4. Sample usage: 4mL.
5. Inspection method
1. Reagent preparation
1.1 And taking out the PCR reaction liquid from the kit, thawing at room temperature, gently shaking and uniformly mixing after full thawing, and performing short-term centrifugation for later use.
1.2 According to the number (n) of samples to be detected, the required reaction number is calculated to be n+3 (negative quality control, positive quality control and no template control), and each reaction is divided into 15 mu l of PCR reaction liquid.
2. Sample processing
2.1 Thawing of plasma
In the case of frozen plasma samples, which are thawed for about 30 minutes at room temperature (15-30 ℃), the sample must undergo a lysis procedure within 60 minutes of thawing.
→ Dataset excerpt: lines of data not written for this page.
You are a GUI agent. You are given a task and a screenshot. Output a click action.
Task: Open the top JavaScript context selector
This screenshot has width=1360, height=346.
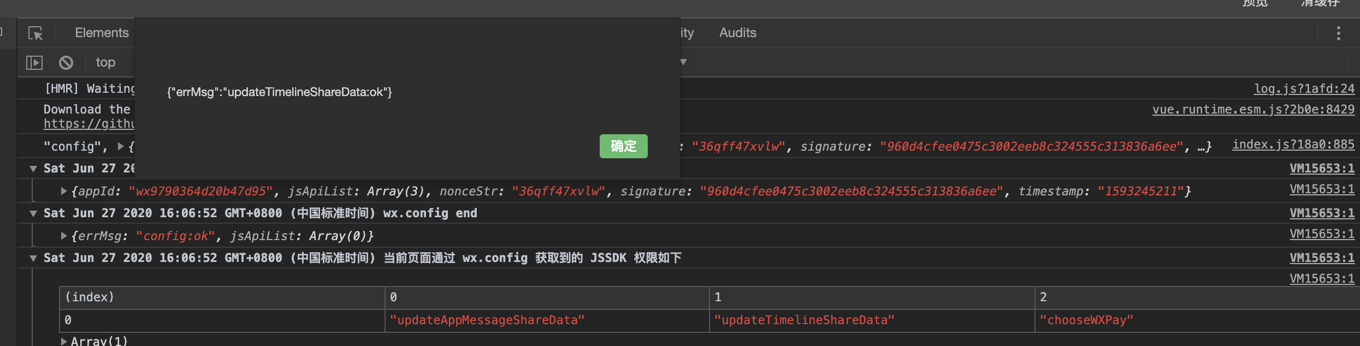105,63
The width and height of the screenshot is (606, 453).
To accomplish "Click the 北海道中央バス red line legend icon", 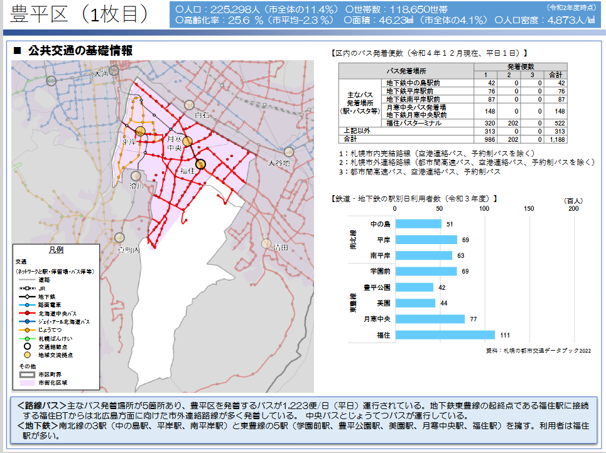I will point(26,312).

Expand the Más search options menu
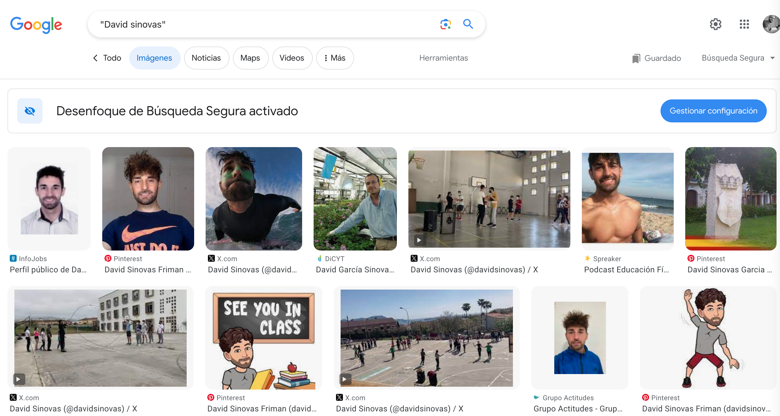(x=335, y=58)
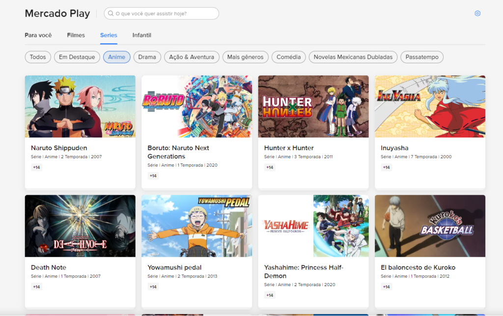503x316 pixels.
Task: Switch to the Para você tab
Action: 38,35
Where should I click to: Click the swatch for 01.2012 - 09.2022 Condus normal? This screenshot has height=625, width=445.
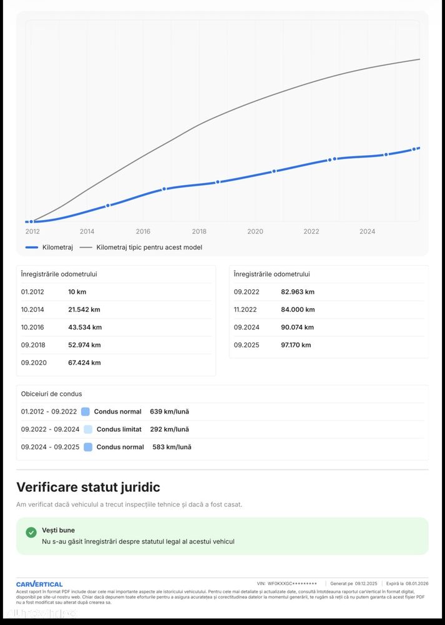(86, 412)
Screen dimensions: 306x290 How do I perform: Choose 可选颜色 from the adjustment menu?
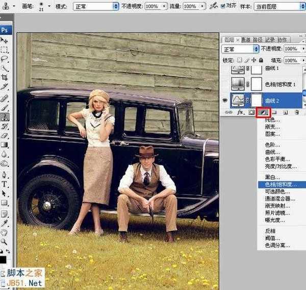[276, 191]
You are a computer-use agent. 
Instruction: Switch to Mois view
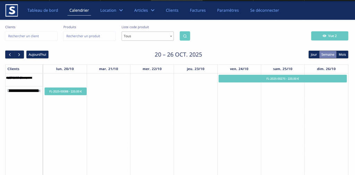pos(342,54)
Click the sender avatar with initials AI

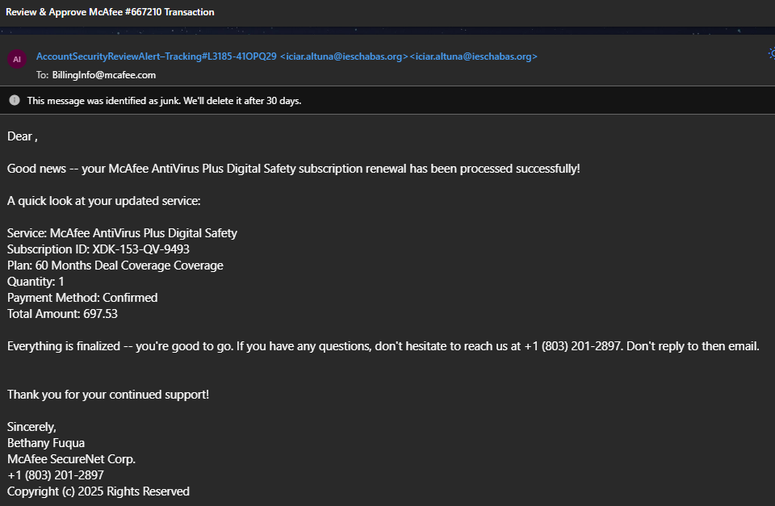(x=17, y=59)
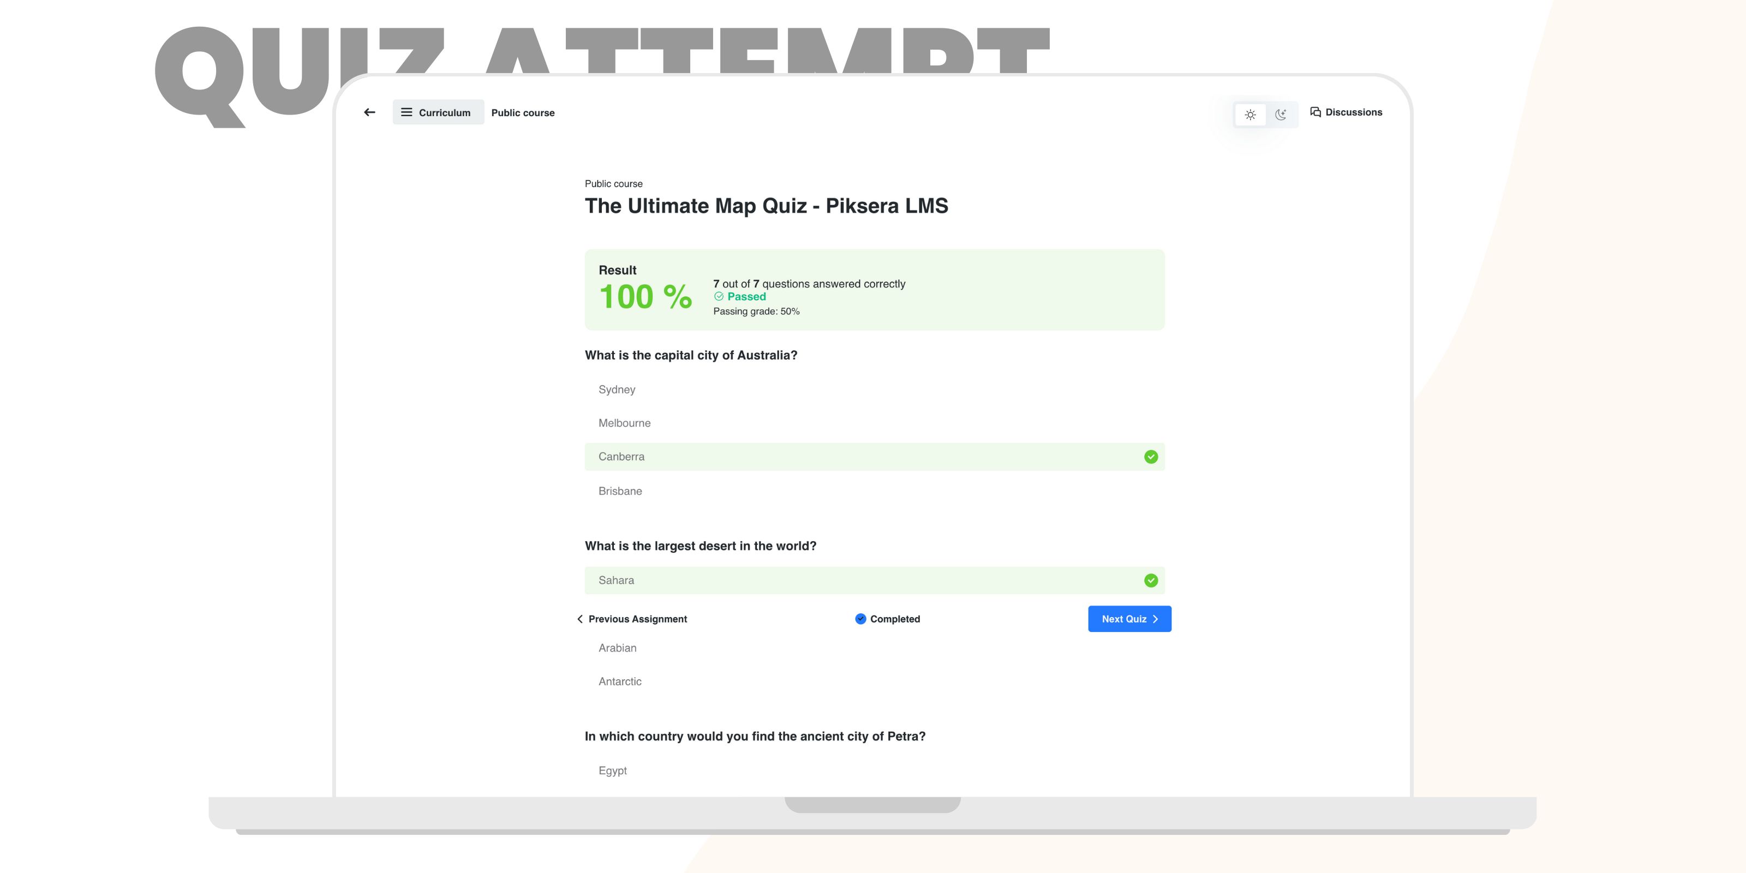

2.2 Nucleic acid extraction
The free RNA extraction or purification kit was operated for plasma free RNA extraction with reference to commercial kit instructions purchased.
3. Sample addition
Sample adding: and respectively adding RNA to be tested into the PCR reaction tubes prepared with the reagents. Each PCR reaction was supplemented with 10. Mu.L cfRNA, as shown in Table 4, and after closing the tube cap, the pellet was centrifuged at a low speed. Note that: the sealed PCR plate can be left at 2-8℃for up to 4 hours.
TABLE 4 RET PCR Mix and sample mixing Table
4. PCR amplification
4.1 Sample setting: sample numbers are set according to sample types, and the 8-row sample adding layout of the PCR instrument is shown in Table 5. In the table, PC represents Positive Control, NC represents Negative Control, NTC represents no-template Control (No Template Control), and S represents sample.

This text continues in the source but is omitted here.